The Tate operates as a separate charity, but this weekend the Tate Members board sent members a letter outlining proposals to merge the two organisations, adding its own council into the Tate’s existing governance structure.
The proposals will be subject to a vote by members at an extraordinary general meeting on 26 February.
But Michael Paraskos, a member of the Tate Members charity and an arts lecturer at a number of London universities and colleges, warned the move could leave those who belong to Tate Members unrepresented.
"Although the charities work together at the moment, the members’ charity works from the perspective of the visitors and their experience – and if it became part of the gallery, it would have a different perspective," he said.
He said the move was deeply troubling and undemocratic, and warned it would create "a concentration of power in the hands of a few".
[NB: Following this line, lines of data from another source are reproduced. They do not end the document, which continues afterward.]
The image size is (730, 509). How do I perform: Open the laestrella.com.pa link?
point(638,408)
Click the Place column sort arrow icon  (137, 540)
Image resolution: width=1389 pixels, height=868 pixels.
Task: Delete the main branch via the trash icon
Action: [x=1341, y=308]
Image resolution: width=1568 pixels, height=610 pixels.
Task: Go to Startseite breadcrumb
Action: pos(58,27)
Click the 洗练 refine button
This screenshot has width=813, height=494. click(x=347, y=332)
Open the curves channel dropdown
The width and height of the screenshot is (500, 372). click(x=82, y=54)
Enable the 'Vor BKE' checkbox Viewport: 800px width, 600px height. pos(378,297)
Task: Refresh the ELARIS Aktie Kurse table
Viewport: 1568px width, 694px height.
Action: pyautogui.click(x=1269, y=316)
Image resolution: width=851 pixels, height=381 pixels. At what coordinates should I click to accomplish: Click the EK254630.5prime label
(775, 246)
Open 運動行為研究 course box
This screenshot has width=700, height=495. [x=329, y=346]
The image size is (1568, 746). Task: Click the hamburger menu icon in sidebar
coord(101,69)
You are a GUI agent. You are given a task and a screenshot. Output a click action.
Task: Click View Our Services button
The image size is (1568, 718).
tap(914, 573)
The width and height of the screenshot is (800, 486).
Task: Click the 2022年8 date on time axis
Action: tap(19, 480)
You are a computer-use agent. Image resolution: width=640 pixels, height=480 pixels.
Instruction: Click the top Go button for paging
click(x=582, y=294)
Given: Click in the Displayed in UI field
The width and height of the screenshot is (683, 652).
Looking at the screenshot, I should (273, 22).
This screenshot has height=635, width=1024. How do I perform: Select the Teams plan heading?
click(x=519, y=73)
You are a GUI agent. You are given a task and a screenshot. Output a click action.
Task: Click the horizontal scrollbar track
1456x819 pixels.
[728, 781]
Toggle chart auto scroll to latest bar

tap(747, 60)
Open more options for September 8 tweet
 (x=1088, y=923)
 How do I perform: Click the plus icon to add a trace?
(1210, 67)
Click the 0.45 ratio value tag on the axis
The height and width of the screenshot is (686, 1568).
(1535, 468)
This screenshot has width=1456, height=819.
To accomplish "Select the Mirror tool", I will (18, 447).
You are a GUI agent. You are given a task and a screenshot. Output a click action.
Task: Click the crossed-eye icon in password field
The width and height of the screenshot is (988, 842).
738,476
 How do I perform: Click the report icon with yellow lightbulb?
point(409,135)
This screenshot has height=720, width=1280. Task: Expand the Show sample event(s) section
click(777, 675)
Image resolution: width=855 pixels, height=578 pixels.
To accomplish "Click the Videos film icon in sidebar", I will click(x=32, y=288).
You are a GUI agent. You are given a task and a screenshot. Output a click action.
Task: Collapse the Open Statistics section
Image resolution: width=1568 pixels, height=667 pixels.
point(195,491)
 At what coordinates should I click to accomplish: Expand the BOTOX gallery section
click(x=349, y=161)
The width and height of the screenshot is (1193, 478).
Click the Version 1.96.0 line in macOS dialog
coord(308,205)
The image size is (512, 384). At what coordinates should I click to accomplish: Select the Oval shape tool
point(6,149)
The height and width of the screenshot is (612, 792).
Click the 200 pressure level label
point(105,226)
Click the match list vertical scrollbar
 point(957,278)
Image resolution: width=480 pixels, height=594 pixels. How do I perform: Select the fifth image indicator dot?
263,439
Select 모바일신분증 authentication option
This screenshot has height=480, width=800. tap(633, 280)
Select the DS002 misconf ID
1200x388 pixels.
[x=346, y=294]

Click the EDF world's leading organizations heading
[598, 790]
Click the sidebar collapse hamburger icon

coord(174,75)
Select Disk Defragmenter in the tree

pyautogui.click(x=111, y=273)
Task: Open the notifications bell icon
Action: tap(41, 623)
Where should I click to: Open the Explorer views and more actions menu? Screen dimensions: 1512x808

Under the proposals, the membership council, the elected directors and trustees of the members’ charity, would become a committee within the Tate charity’s existing board.
Paraskos said the income raised by Tate Members was "the only independent leverage on this behemoth of a gallery to maintain concern for the needs of its long-term supporters". He expressed concern that a merger meant the money would "be lost into the general budget of the Tate, along with the Tate Members’ reserves of about £5m".
But a Tate spokeswoman said the move would give members more say in the running of the gallery.
"The proposed change would enable members to be more closely integrated in the decision-making process at Tate, giving them more influence, not less, because they would be represented on the councils of each of Tate’s four galleries and would, for the first time, have representation on the Tate board."
She said the consultation process with members had been fully open and democratic, and any member would be able to stand for election to the Tate Members council.
She said the Charity Commission had been informed about the proposals.
A commission spokesman said: "We will be in contact with the charity to discuss this proposal further and examine the issues raised by this proposed merger."